L’affermazione porta a varie interpretazioni, che non affronto in questo post, ma ne voglio trarre spunto per discuterne con quanti di voi parteciperanno il prossimo sabato alla Ninja Academy.
Le piattaforme social sono una interessante realtà, e come tale vanno approcciate con criterio sapendo la strada che si vuole percorrere e, soprattutto, come percorrerla. Questo non vuol dire “preconfezionare” comportamenti ma, al contrario, essere molto flessibili ed assecondare – ove possibile – quanto i frequentatori dei ambienti social possano suggerirci. Il secondo elemento è il ruolo che si vuole avere all’interno dell’ambiente social che si decide di frequentare ( e non colonizzare): quale tono di voce adottare, come avvicinarsi alle persone per arrivare ad essere credibili?
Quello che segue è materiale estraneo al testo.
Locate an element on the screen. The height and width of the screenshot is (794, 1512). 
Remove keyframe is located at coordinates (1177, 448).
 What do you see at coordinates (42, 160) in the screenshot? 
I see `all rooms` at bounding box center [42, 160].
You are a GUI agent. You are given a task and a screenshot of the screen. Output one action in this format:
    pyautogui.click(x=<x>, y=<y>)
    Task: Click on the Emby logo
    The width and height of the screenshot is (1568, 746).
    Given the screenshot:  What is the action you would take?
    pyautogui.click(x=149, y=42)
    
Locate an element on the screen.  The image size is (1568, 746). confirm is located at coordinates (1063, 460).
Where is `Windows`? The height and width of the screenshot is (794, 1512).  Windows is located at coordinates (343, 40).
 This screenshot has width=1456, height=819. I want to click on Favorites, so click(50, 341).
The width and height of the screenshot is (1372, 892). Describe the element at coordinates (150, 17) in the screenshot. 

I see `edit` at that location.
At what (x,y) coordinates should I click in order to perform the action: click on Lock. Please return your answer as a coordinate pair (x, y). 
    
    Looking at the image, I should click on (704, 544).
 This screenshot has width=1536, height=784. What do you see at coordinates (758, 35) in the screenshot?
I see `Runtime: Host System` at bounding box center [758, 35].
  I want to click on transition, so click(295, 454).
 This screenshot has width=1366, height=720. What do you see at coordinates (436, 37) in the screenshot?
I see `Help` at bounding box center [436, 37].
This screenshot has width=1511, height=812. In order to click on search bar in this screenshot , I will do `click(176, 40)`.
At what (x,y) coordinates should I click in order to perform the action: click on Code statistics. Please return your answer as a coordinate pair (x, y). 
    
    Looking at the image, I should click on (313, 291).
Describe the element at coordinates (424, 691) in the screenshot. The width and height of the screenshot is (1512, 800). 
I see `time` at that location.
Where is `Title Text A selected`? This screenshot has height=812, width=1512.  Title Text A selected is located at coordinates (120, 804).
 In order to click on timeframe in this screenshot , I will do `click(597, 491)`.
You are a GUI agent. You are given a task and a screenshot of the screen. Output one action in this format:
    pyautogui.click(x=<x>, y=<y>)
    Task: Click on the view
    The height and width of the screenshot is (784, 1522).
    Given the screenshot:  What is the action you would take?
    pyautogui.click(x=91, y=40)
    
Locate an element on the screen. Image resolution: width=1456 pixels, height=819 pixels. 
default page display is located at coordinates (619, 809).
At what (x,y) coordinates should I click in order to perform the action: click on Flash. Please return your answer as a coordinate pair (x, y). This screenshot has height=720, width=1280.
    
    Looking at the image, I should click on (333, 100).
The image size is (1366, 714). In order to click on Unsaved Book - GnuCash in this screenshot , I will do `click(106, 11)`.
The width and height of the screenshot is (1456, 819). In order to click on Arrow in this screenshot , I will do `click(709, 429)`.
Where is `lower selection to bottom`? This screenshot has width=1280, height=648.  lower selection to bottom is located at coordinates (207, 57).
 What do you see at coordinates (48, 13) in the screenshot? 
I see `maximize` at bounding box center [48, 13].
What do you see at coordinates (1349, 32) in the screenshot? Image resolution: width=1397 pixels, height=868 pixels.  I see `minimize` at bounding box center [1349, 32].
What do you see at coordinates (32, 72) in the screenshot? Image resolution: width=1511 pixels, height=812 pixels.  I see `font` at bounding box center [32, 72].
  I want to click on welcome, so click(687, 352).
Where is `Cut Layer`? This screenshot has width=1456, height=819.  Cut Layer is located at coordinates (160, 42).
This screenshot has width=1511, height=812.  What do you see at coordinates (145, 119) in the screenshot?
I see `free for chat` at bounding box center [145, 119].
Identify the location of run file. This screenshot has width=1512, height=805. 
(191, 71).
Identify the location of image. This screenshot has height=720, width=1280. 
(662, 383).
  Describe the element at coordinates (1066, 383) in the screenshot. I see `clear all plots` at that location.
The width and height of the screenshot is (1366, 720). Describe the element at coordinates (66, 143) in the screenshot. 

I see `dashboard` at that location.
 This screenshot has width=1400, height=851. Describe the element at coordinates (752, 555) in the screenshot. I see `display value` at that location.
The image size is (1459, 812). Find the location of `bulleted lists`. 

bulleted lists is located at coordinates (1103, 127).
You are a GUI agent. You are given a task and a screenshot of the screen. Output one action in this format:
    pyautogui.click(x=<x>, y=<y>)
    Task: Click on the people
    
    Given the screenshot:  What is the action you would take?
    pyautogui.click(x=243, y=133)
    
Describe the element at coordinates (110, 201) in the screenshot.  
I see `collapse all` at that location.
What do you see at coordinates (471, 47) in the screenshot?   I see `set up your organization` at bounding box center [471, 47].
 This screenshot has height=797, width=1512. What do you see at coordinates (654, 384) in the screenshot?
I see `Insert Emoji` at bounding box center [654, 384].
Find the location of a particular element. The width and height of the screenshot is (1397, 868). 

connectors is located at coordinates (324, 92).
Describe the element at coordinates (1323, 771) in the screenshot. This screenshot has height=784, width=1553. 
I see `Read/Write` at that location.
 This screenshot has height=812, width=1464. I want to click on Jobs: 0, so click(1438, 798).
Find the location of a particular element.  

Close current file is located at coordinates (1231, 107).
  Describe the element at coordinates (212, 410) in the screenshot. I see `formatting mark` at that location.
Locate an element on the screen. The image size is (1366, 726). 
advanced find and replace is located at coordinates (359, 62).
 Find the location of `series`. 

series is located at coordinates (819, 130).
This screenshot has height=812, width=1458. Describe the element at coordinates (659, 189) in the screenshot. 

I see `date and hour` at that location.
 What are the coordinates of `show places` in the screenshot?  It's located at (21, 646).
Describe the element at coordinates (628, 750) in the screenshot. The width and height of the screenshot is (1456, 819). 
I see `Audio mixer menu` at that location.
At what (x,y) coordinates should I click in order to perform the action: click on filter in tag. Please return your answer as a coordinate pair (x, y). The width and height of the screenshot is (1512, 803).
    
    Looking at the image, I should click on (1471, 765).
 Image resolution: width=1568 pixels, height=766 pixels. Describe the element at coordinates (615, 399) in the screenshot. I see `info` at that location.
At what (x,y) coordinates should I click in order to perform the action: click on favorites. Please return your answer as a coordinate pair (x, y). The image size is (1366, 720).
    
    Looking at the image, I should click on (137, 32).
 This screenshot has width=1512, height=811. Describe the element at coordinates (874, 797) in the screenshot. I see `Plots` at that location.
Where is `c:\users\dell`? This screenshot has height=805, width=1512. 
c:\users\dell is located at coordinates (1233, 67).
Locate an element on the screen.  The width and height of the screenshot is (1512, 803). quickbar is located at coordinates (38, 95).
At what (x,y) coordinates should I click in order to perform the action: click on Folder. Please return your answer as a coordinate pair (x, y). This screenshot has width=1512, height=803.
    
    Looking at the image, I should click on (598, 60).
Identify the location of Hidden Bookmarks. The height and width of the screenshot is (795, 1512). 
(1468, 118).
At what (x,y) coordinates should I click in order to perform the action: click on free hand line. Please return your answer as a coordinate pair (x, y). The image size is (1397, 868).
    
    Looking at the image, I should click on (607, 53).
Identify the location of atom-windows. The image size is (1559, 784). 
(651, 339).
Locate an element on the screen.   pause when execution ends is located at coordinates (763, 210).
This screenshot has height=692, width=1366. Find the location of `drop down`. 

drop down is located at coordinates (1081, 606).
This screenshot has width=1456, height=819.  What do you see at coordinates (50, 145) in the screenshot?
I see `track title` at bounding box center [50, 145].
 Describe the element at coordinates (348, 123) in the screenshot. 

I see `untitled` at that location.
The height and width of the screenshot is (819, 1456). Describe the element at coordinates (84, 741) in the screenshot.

Questo è molto importante: la ricerca, infatti, evidenzaia come i brand ricerchino conferme/affermazioni della propria reputation, appunto online. La reputation, indipendentemente dal fatto che si operi online oppure offline, è un elemento che si costruisce nel tempo, accreditandosi presso i consumatori: dando prova di quanto si dice e, soprattutto, mantenendo quanto si afferma. Vediamo come, in sintesi, i Social media rappresentano una “facile illusione” per brand poco preparati o poco disposti a mettersi in gioco.






giugno 3rd, 2010 at 10:50
Sono d’accordo. Inoltre probabilmente molte realtà tendono a sottovalutare la mole dell’impegno che è necessario profondere per ottenere una presenza “di qualità” all’interno dell’universo social. Ciò significa soprattutto lavorare per proporre contenuti di valore e per stimolare l’engagement delle persone, che non è affatto cosa da poco.